SQL, Python, and Tableau basketball stats project
Recently I wanted to learn how to run SQL queries. In deciding which data to use, I wanted a dataset where I’d have some level of intuition for what the data points mean. An obvious choice is sports statistics, and basketball is the sport with which I’m most familiar.
I decided this also would be a good opportunity to further practice my python skills, particularly in object-oriented programming. I wrote a program that would simulate a basketball season in an imaginary league with 30 teams, each playing every other team twice. It would store the box score for each game in a csv file, which I could then store in an SQL database and run queries against.
Select the buttons below to reveal information for the components of the project you’d like to learn about.
I want the simulated basketball games to be as close to reality as possible, so let's look into typical game statistics using a Kaggle dataset of real NBA games. The dataset has 5 csv files: teams, players, games, games_details, and ranking. They all contain multiple columns of data, for example:
- teams.csv: founding year, mascot, arena name, owner name, etc.
- players.csv: player name, player ID, etc.
- games.csv: game date, team IDs, stats for each team, etc.
- games_details.csv: box scores for each game
- ranking.csv: team records for each season
My simulated basketball league will assign to a player expected values for several of their in-game statistics, e.g. three-point field goal percentage and number of rebounds. Let's look at the career three-point field goal percentages for starting players, and plot the distribution for each of the three positions, guard (G
), forward, (F
), and center (C
). It is quick to run an SQL query against the games_details table to get this data:
SELECT PLAYER_ID, SUM(FG3M) AS Total_FG3M, SUM(FG3A) AS Total_FG3A
FROM games_details
WHERE START_POSITION = 'G'
GROUP BY PLAYER_ID;
This query groups the starting guards by their ID, and sums the values in the columns FG3M
and FG3A
, returning the sums along with their ID. Only the starting players have a non-null value for START_POSITION
, so the WHERE START_POSITION = 'G'
line selects only the starting guards. We can do an analogous query for two-point field goals, and we can then export the data to do some exploratory data analysis in Python.
We can use pandas
to manipulate the data generated by our SQL query.
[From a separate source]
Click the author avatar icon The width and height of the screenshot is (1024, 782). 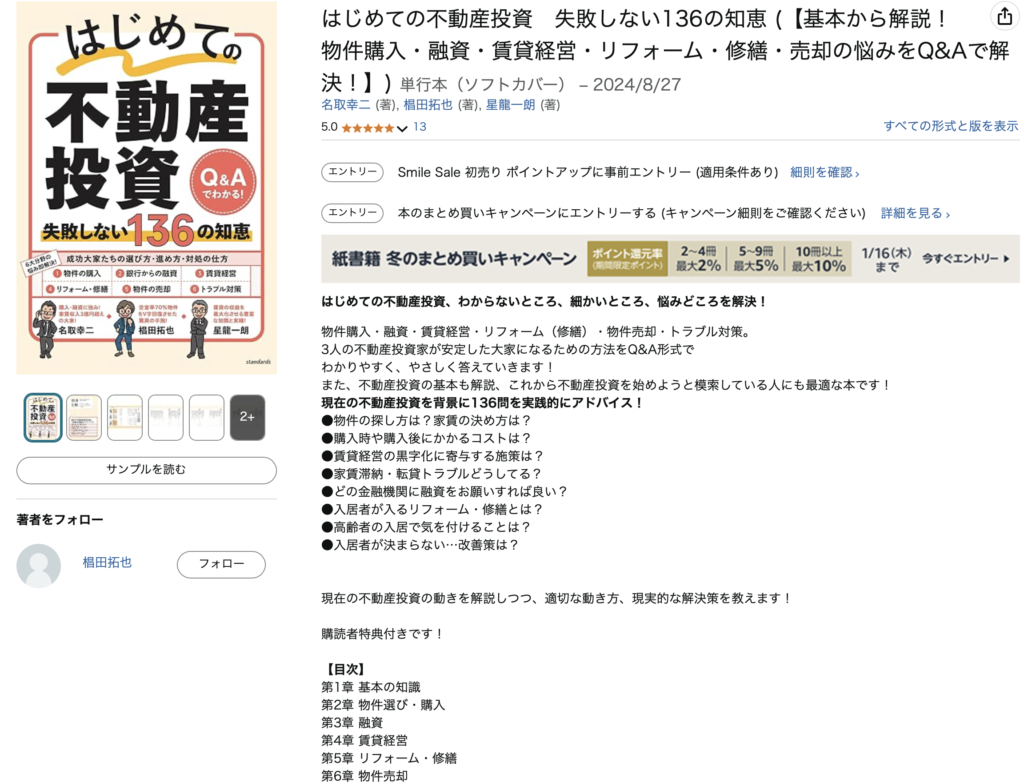coord(39,565)
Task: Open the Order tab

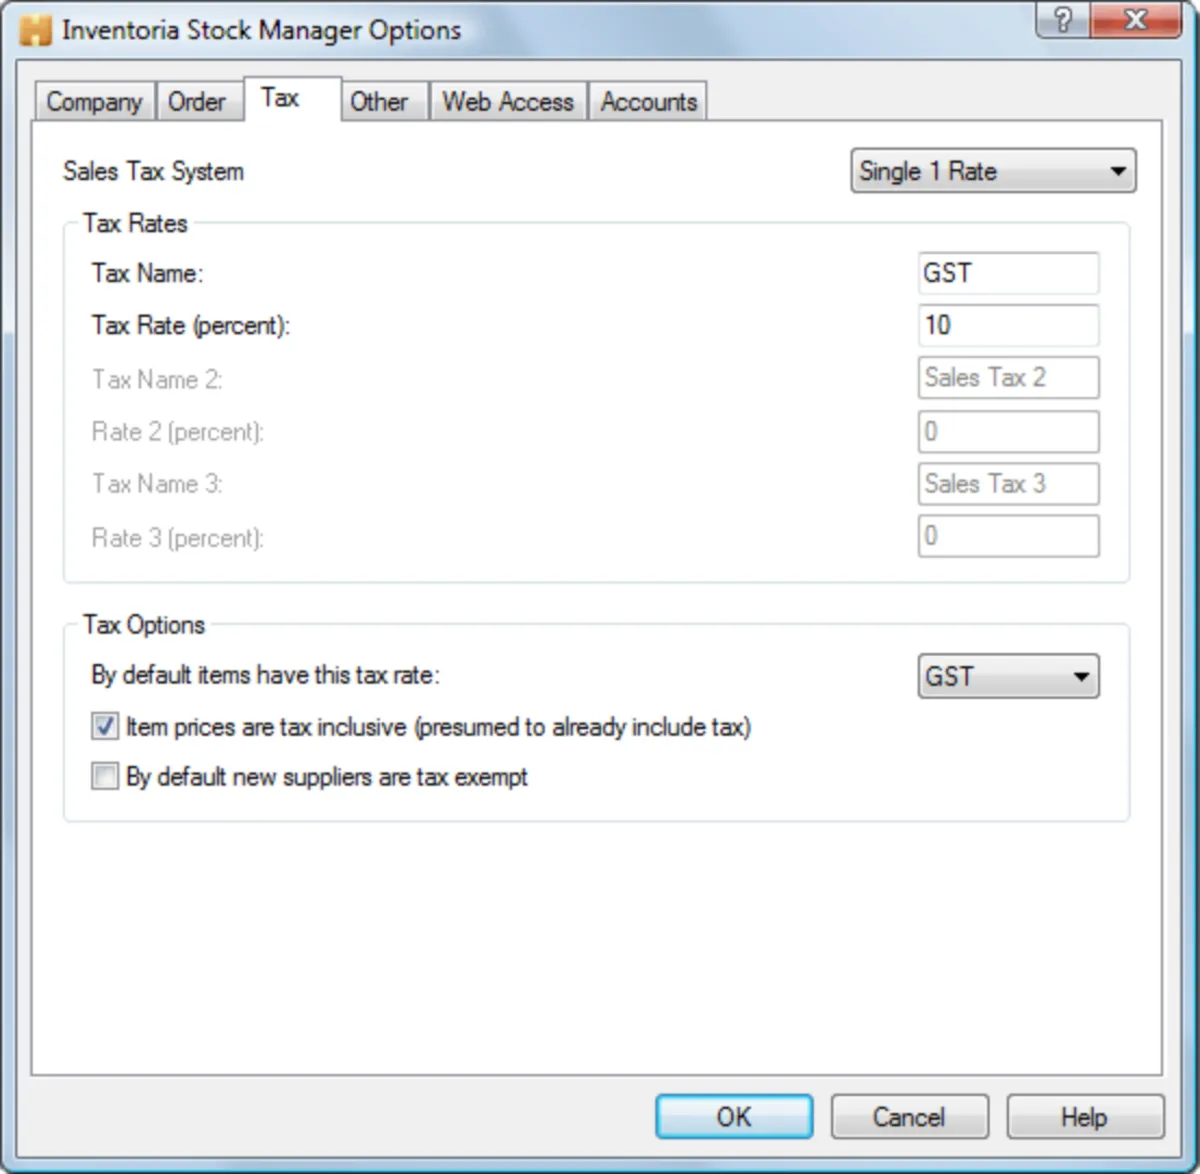Action: [197, 102]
A processing function can filter out outliers.
import pandas as pd
def read_and_process_data(file_path, position, filter_col, filter_value, percent_col, numerator, denominator):
df = pd.read_csv(file_path)
# remove rows with 0 attempts
df = df[df[filter_col] != filter_value]
# add column for FG% or FG3%
df[percent_col] = df[numerator] / df[denominator]
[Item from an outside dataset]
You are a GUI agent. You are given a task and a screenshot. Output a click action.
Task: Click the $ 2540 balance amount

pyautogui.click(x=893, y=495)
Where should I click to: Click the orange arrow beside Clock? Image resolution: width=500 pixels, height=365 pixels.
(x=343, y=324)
# exclude outliers of 0% and 100%
df = df[df[percent_col].between(0.01, 0.99)]
# add column for position
df['Position'] = position
return df
After processing the files, we generate histograms with the plotly
library.
import plotly.express as px
# Histograms
fg2_fig = px.histogram(fg2_data, x='FG2%', color='Position', marginal='rug', opacity=0.7, nbins=100, barmode='group')
fg3_fig = px.histogram(fg3_data, x='FG3%', color='Position', marginal='rug', opacity=0.7, nbins=100, barmode='group')
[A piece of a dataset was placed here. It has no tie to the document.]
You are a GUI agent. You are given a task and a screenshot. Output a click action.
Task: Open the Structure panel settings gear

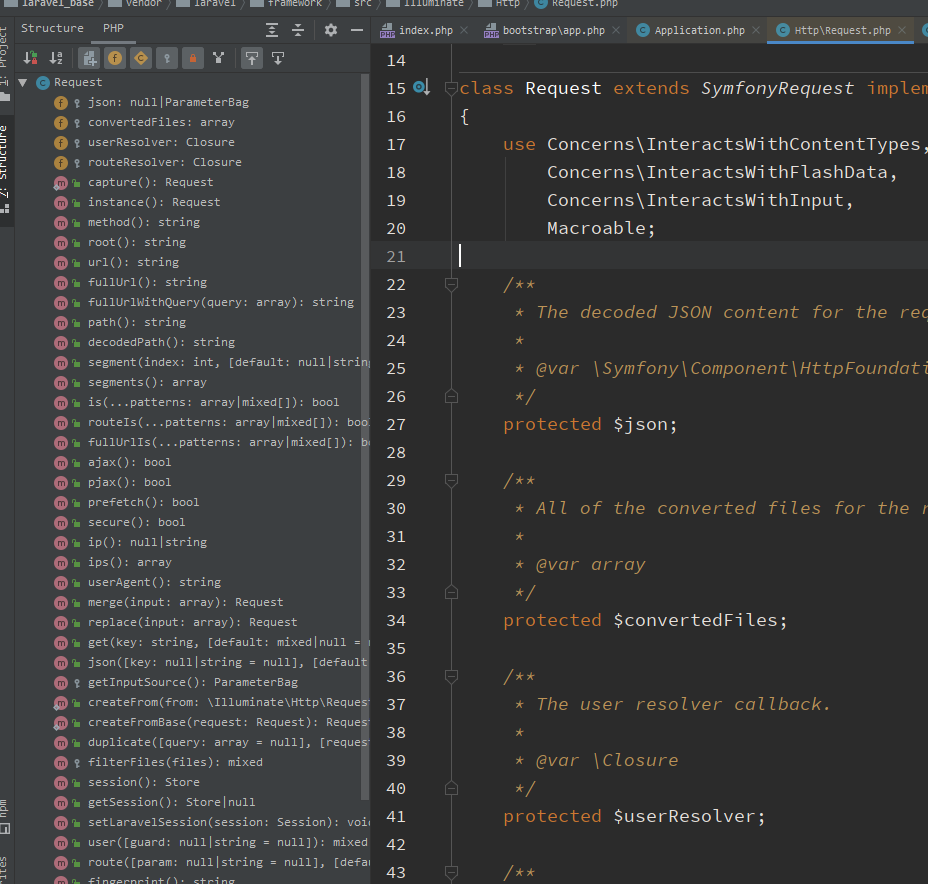click(331, 30)
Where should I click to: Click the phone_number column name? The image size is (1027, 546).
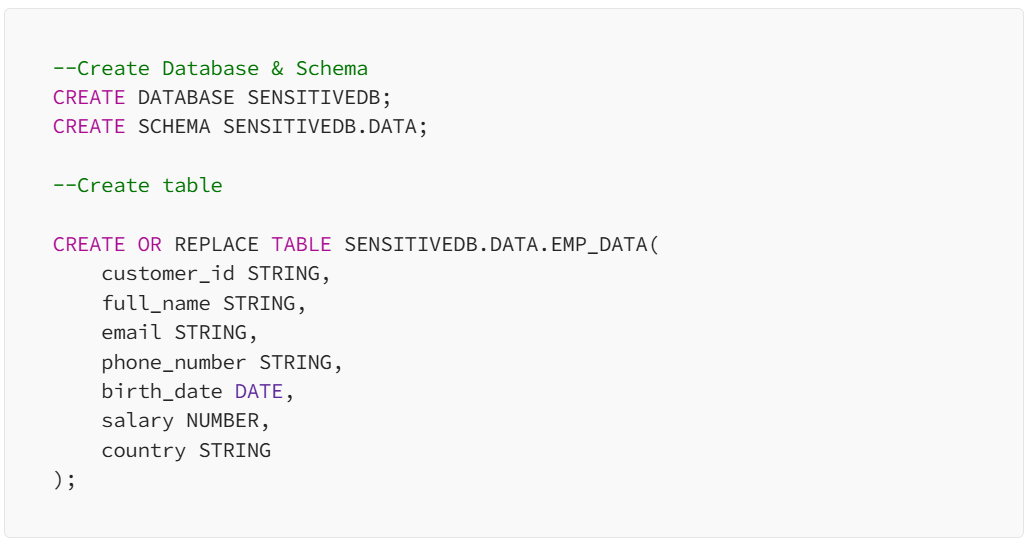[174, 362]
Click on the histograms to be redirected to an interactive version where you can select/deselect different positions.
It is reasonable to say these follow a normal distribution. The means and standard deviations are:
FG2%
G: mean = 0.47, std = 0.09
F: mean = 0.49, std = 0.10
C: mean = 0.53, std = 0.10
FG3%
G: mean = 0.35, std = 0.09
F: mean = 0.34, std = 0.09
C: mean = 0.32, std = 0.12
We can use these values in our simulation when generating a player.
The rebounds, assists, steals, blocks, and turnovers, on the other hand, appear to follow a Poisson distribution. This makes sense, because it is reasonable to approximate that these events (i.e. rebound or assist) occur at a constant mean rate and independently of the time since the last event.
The means for these distributions are:
G OREB 0.6941601915652641
G DREB 3.0671553535649707
G STL 1.1481503200899184
G BLK 0.29137467624492985
G TO 2.1170796070957336
F OREB 1.4905629025794407
F DREB 4.696712899158432
F STL 0.9501607874185067
F BLK 0.6708402975300316
F TO 1.6754537723953904
C OREB 2.494358733697034
C DREB 5.618290608318179
C STL 0.6815079877202245
C BLK 1.2430730724858723
C TO 1.595119375843257
We are now ready to write the code for our simulated league.
The python libraries used are as follows:
import numpy as np
import pandas as pd
import random
from itertools import combinations
from math import comb
Creating the rosters
I create a class for each of the three basic positions, using the means and standard deviations (if applicable) for the distributions we investigated earlier. For example, the guard
class looks like:
class Guard(Player):
def __init__(self, seed=None):
super().__init__({
# stat: (mean, std)
'fg2': (0.47, 0.09),
'fg3': (0.35, 0.09),
# mean value
'dreb': 3.07,
'oreb': 0.69,
'ast': 4.6,
'stl': 1.15,
'blk': 0.29,
'to': 2.12
}, seed=seed)
I then have a player
class that, when called, generates a player of a particular position and gives them fixed expected values for their stats, by picking a number either according to a normal or Poisson distribution. This makes each player have some level of uniqueness to them.
class Player:
'''
Generates a player of a given position and sets their expected stats.
'''
def __init__(self, typical_stats, seed=None):
self.expected_stats = {}
self.seed = seed
means_stds = {key: value for key, value in typical_stats.items() if type(value) == tuple}
poissons = {key: value for key, value in typical_stats.items() if type(value) == float}
for stat, (mean, std) in means_stds.items():
self.expected_stats[stat] = np.random.normal(mean, std, 1)[0]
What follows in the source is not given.